GSoC Proposal : Path Profiling Support

This proposal adds support for path profiling [Ball96] to LLVM. Path profiling compactly represents acyclic paths in a directed acyclic graph representation of the control flow graph of a routine. Instrumentation can be added to uniquely identify paths executed at runtime.
Path profiles enable precise enumeration of the sequence of basic blocks executed in order for a particular path. Using path profiles has been demonstrated by [Young98] to perform better global scheduling than edge profiles. Superblocks constructed from path profiles offer more opportunities for speculative code motion thereby improving program performance.

About Me :
I am a PhD candidate at Simon Fraser University, Canada. My research primarily deals with computer architecture and workload analysis. Over the last year, I have built a toolchain which uses path profiling as its basis. With support from GSoC, I would like to integrate our path profiling pass into trunk. Our passes are currently built against LLVM 3.6.2. I am willing to maintain said passes as they form the core of our research infrastructure.

Prior Work :
Path profiling was implemented by Adam Preuss for LLVM [Preuss10]. However, this was before the unified profiling infrastructure was in place. It seems that the code was removed from trunk post LLVM 3.3.

Current Implementation :

  • HashTable based
  • Static overflow checks (64 bit counters) at instrumentation time with fallback to APInt counters
  • Implements efficient event counting [Ball94] to reduce instrumentation overheads
  • Context sensitive counters if no 64-bitoverflow (i.e. supports path profiling across recursion)
  • Optimizations for use cases with very large number of executed paths
  • Used to analyse C/C++ benchmarks from SPECCPU2006

Proposed Integration :

  • Support library code added to compiler-rt
  • llvm/Analysis gets PathEncoding, PathDecoding and PathProfileInfo module passes
  • llvm/Transforms/Instrumentation gets PathProfileInstrumentation module pass
  • PathProfileInfo offers const only public methods to query info

Open Issues :

  • Update PathProfileInfo on CFG transformations ?
  • Verify with PGOEdge info ?
  • Handle setjmp, longjmp, early program termination, noreturn calls

Please let me know your comments on this proposal as a GSoC project. Any comments on how to refine this proposal are welcome. I can also elaborate on specific details of our implementation if there is interest on the mailing list.

_AVAILABLE DATA_:
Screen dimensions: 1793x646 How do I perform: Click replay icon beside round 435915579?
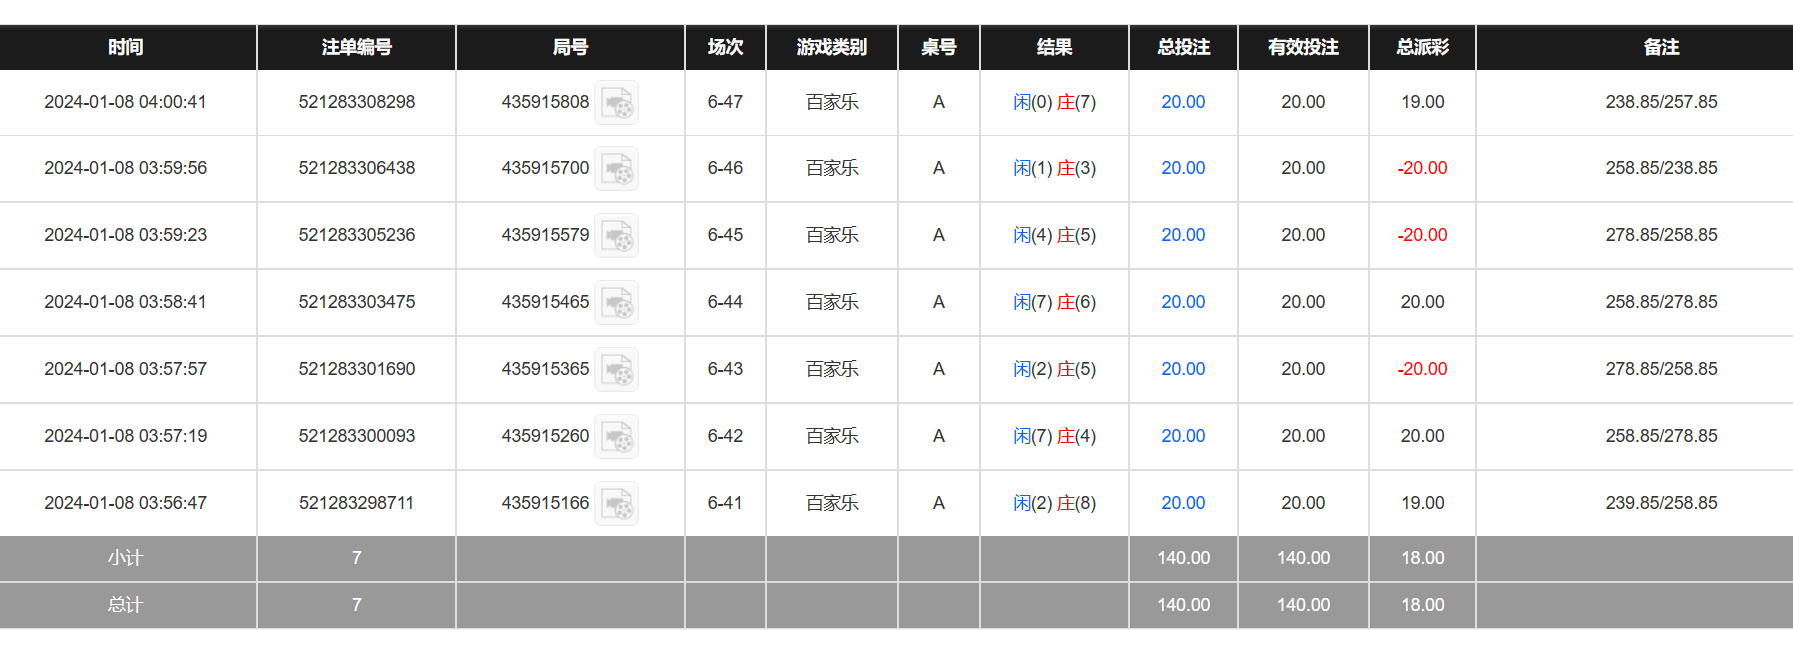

_TO DO_:
• A. From the path profiling proposal, print the passage starting at "Path profiles enable" and ending at "our research infrastructure.".
• B. List every module pass that the path profiling proposal plans to add to LLVM.
• C. Which LLVM version are the proposal author's path profiling passes currently built against?

_RESPONSES FOR EACH TASK_:
• A.
Path profiles enable precise enumeration of the sequence of basic blocks executed in order for a particular path. Using path profiles has been demonstrated by [Young98] to perform better global scheduling than edge profiles. Superblocks constructed from path profiles offer more opportunities for speculative code motion thereby improving program performance.

About Me :
I am a PhD candidate at Simon Fraser University, Canada. My research primarily deals with computer architecture and workload analysis. Over the last year, I have built a toolchain which uses path profiling as its basis. With support from GSoC, I would like to integrate our path profiling pass into trunk. Our passes are currently built against LLVM 3.6.2. I am willing to maintain said passes as they form the core of our research infrastructure.

• B.
PathEncoding
PathDecoding
PathProfileInfo
PathProfileInstrumentation

• C. LLVM 3.6.2